Chris van Zyl, policy head at the Transvaal Agricultural Union, said that “South Africa mustn’t be fooled” into thinking that white farmers are the only targets of the ANC’s proposed law.

“Expropriation is not necessarily restricted to land. It could include any form of (private) ownership: trusts, buildings; South Africans from all groups might be dispossessed if the government decides it is necessary.

“We call on them to join a united front to fight this using all legal means.”

AfriForum insisted that the ruling party’s expected change to the Constitution has “little” to do with bringing about more racial equality in land holdings.

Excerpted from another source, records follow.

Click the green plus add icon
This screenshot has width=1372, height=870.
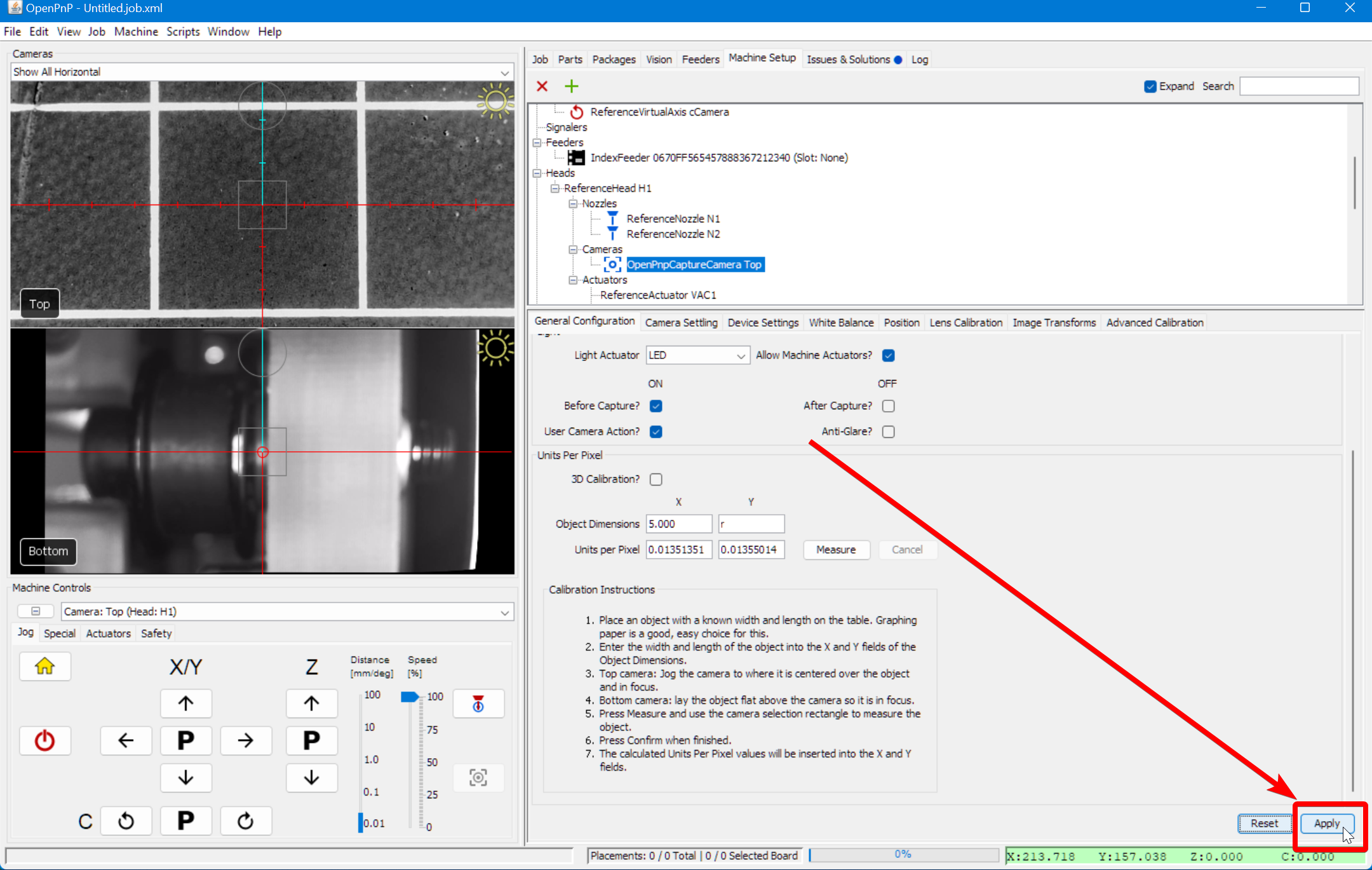point(571,86)
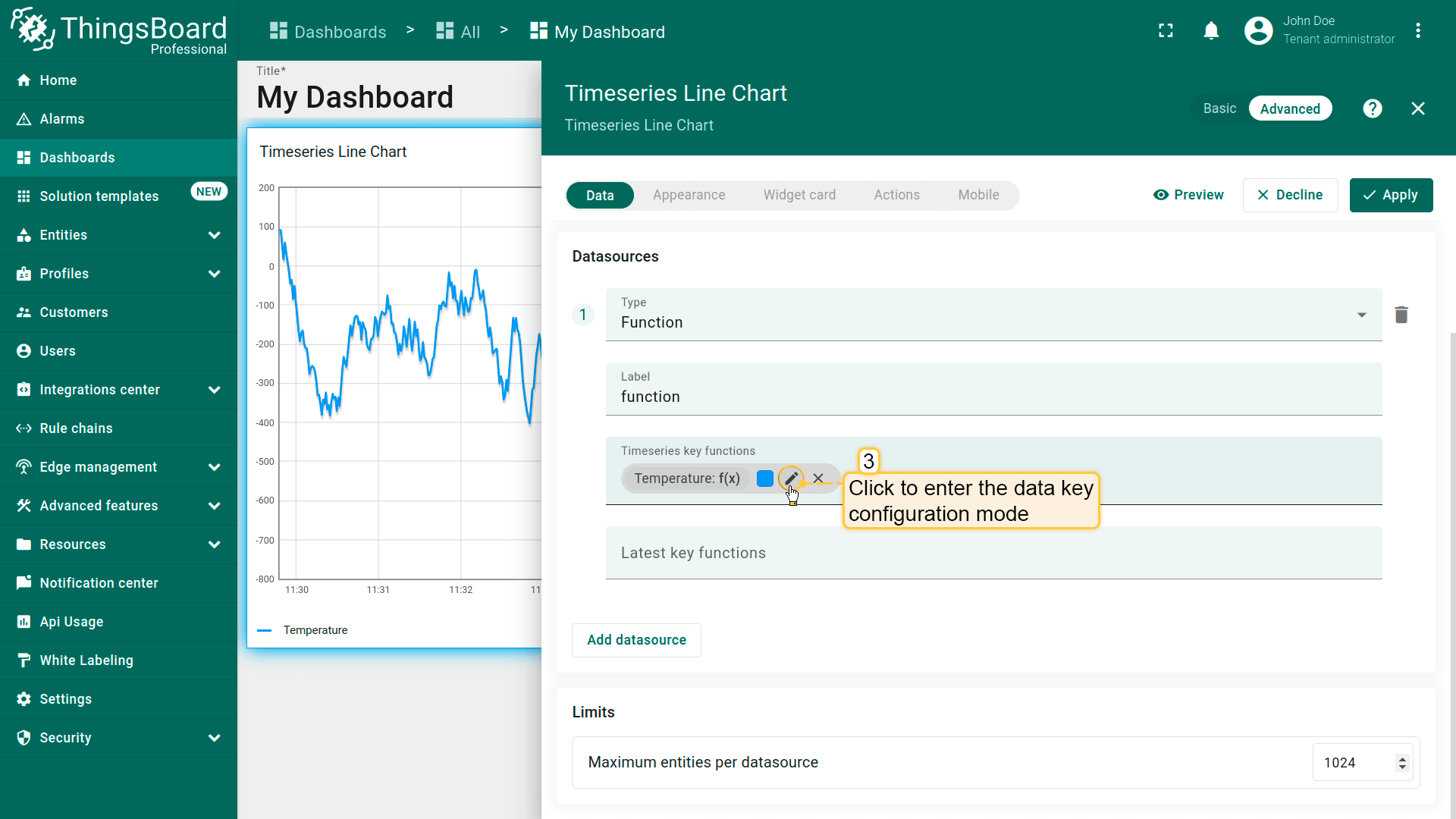Apply the widget changes
This screenshot has width=1456, height=819.
click(1391, 195)
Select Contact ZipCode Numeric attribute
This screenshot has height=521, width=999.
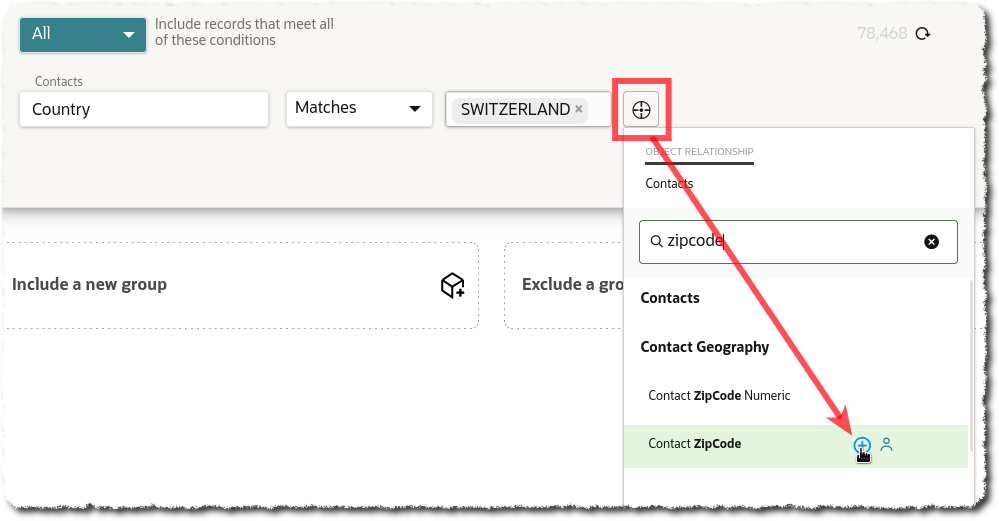719,395

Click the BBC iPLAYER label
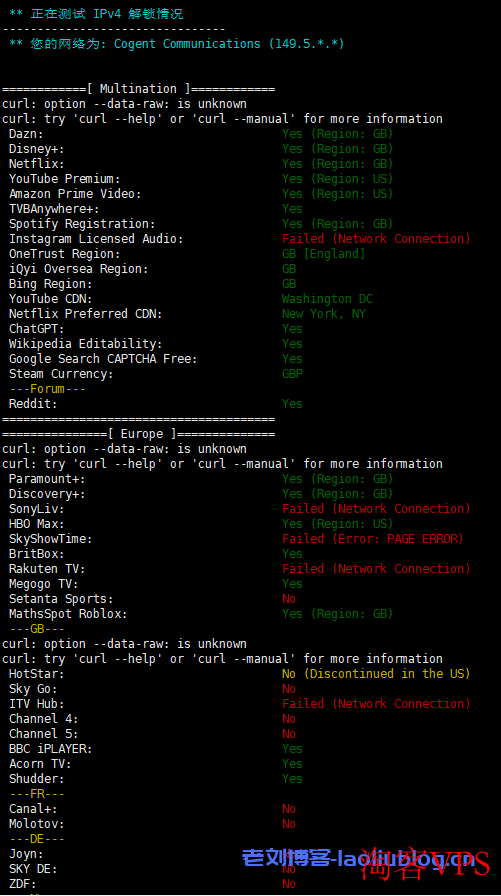(50, 749)
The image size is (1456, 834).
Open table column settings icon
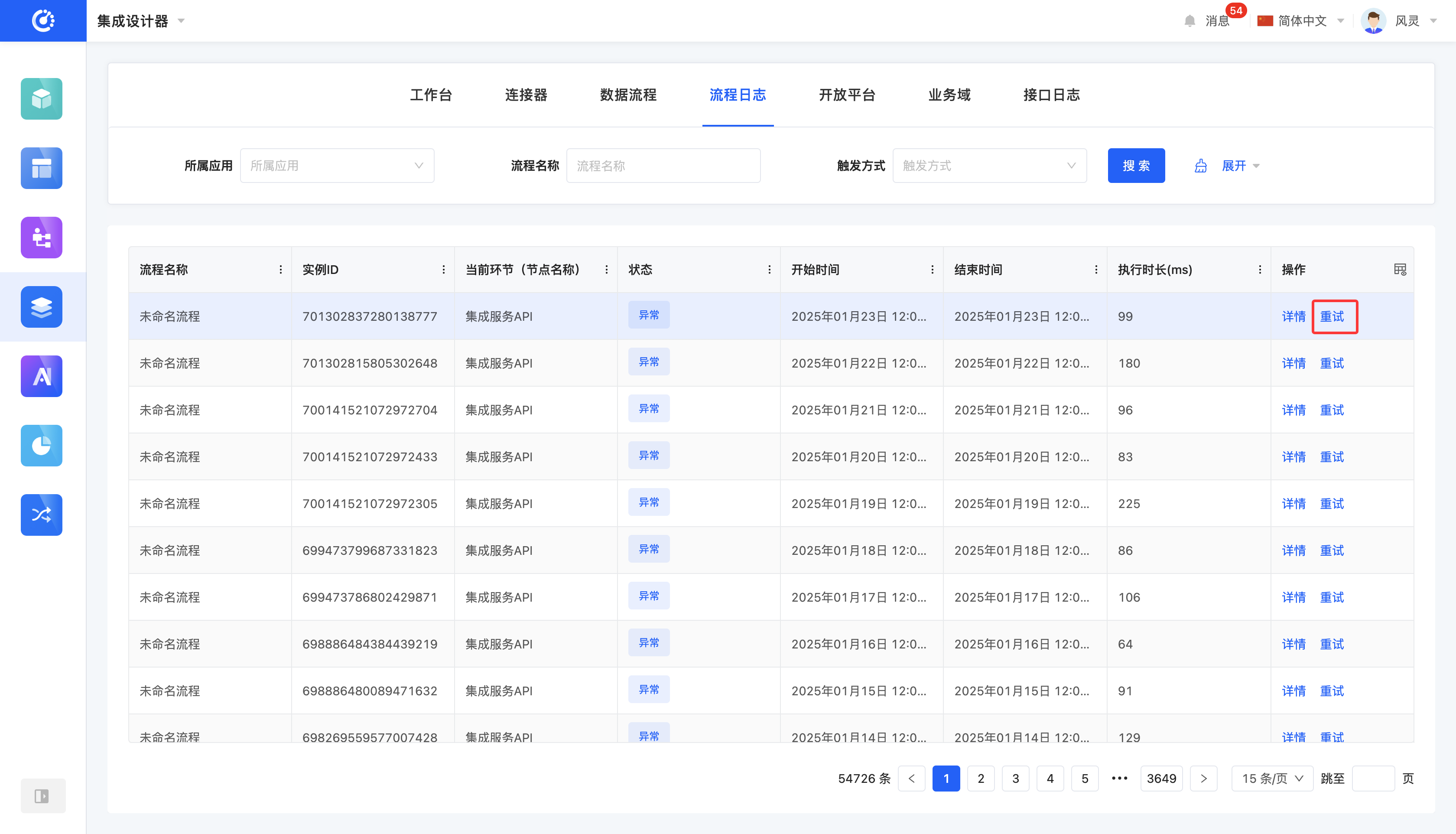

“The South African government already owns more than 4,000 farms that it could use for land reform,” said Roets. “In fact, of all the land the ANC government has acquired since they came to power (in 1994), only 6 percent has been transferred into private ownership. So this is not about land reform; it’s not about giving land back. This is about the state owning the means of production.”

He says AfriForum’s legal team is ready to oppose that, and it has a formidable record against the government in court.

Just as they did in 2018, AfriForum’s representatives travel worldwide to raise international awareness about what Roets describes as the “gravest threat” to democracy in South Africa since apartheid, and what the ANC describes as one of the greatest steps forward to racial and economic equality in the country.